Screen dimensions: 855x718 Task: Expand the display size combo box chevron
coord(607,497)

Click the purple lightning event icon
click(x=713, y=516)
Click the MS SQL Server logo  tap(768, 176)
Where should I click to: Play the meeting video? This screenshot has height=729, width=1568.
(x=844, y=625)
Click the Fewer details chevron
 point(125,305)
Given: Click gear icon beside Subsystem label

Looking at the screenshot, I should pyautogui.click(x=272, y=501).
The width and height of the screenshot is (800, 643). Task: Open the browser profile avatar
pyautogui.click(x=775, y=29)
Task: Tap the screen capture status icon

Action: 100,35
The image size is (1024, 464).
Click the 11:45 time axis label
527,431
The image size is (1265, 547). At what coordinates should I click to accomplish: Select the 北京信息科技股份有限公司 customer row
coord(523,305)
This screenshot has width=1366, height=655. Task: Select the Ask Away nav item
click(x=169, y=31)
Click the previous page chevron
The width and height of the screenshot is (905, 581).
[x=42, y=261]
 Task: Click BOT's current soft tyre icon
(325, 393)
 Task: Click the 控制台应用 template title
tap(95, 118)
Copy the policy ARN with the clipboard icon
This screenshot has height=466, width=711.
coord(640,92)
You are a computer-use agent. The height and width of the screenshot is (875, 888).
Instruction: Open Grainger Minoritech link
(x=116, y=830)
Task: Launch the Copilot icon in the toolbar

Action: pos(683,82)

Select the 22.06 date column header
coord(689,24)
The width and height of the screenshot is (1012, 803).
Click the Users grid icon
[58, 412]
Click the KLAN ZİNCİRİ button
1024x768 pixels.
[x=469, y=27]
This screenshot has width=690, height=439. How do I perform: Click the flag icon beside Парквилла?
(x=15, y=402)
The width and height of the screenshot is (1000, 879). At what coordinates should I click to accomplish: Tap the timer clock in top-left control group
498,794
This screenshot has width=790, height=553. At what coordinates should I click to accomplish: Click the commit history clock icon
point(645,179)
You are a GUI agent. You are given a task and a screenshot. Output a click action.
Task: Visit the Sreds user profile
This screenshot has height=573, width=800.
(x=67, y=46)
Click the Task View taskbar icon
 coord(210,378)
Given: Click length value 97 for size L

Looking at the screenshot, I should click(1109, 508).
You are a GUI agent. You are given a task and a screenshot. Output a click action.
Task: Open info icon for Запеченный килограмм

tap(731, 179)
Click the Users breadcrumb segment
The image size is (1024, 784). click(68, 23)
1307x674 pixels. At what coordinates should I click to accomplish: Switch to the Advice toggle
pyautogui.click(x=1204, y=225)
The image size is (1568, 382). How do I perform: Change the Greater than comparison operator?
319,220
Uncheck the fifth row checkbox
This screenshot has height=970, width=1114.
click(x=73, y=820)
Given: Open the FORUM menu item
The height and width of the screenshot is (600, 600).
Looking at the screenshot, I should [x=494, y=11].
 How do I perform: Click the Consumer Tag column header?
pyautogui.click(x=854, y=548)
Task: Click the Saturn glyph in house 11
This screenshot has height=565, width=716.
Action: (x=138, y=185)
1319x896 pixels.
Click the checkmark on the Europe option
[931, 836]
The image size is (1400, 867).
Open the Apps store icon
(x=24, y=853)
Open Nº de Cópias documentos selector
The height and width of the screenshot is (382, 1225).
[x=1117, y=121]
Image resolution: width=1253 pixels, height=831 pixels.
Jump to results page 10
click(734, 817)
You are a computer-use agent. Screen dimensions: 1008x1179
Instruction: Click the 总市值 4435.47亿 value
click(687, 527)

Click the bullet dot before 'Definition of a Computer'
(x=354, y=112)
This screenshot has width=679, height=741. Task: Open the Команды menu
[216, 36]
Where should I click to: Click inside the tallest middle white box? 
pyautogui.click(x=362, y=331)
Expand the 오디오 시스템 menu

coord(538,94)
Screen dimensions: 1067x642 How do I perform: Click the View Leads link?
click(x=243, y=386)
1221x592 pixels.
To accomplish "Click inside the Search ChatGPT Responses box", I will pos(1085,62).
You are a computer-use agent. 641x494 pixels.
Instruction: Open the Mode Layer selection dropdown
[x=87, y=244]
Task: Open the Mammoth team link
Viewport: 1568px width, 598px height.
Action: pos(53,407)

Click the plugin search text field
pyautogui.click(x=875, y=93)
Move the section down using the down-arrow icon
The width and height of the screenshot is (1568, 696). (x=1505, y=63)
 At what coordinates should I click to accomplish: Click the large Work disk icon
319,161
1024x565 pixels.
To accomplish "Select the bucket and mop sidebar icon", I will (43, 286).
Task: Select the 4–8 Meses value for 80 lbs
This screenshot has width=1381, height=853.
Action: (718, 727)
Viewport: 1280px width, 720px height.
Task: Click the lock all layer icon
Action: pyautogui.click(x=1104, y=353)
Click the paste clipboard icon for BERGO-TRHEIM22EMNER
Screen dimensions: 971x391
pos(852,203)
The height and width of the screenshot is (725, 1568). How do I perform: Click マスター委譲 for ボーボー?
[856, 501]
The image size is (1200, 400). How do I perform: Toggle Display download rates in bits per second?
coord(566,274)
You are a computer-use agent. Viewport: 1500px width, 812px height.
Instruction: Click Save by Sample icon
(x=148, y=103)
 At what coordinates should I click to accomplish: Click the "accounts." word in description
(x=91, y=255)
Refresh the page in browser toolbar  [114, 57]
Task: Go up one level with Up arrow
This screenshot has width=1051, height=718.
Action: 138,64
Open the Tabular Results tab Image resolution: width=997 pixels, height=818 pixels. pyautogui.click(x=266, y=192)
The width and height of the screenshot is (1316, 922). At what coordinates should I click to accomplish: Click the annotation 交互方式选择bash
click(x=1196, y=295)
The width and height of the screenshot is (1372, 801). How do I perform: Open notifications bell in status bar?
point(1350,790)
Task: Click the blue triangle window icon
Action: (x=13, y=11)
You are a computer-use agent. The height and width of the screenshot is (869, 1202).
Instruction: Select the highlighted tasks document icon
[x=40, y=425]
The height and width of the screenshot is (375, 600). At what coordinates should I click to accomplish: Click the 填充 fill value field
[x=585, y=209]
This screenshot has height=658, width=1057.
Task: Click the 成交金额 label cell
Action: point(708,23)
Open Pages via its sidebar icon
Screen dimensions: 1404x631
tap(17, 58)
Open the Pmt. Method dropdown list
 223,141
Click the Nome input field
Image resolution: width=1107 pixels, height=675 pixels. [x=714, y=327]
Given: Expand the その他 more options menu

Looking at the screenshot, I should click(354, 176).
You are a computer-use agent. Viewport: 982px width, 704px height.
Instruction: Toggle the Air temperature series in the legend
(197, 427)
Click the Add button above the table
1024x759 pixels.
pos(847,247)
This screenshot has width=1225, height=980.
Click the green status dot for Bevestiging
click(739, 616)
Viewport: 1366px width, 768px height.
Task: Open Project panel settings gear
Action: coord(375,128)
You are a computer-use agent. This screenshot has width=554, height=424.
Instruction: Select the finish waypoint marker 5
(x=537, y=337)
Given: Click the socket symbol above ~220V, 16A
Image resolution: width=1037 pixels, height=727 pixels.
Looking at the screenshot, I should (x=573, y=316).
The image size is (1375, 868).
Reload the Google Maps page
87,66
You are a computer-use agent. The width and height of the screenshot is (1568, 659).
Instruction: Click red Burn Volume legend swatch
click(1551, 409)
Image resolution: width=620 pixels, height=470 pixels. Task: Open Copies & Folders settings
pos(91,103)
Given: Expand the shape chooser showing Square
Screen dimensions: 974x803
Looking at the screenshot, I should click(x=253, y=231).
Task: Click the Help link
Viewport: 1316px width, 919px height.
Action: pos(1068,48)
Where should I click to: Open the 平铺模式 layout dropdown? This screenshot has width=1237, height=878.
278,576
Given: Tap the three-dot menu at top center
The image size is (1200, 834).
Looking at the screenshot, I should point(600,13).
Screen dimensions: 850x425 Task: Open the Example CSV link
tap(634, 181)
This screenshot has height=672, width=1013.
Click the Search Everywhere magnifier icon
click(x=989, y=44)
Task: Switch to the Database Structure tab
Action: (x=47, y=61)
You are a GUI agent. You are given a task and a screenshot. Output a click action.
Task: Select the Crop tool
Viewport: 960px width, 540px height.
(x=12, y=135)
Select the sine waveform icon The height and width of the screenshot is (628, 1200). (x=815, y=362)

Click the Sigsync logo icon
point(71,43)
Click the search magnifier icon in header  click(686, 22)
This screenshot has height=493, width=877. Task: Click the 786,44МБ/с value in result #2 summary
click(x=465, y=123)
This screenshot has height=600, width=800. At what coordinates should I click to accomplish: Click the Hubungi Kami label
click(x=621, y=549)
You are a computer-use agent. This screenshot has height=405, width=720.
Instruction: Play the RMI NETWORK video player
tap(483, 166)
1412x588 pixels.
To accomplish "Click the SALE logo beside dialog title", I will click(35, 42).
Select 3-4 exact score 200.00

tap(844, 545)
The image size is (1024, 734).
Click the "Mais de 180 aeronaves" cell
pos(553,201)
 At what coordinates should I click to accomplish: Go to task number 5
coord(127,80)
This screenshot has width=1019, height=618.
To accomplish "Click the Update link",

◆ ◆ ◆

• [What the task asks]
In the entries above, find the line with "The image size is (1568, 382)." and the line with "Given: Open the FORUM menu item", then restate word for word both of them and every line between, with nothing more.

• [Task result]
The image size is (1568, 382). How do I perform: Change the Greater than comparison operator?
319,220
Uncheck the fifth row checkbox
This screenshot has height=970, width=1114.
click(x=73, y=820)
Given: Open the FORUM menu item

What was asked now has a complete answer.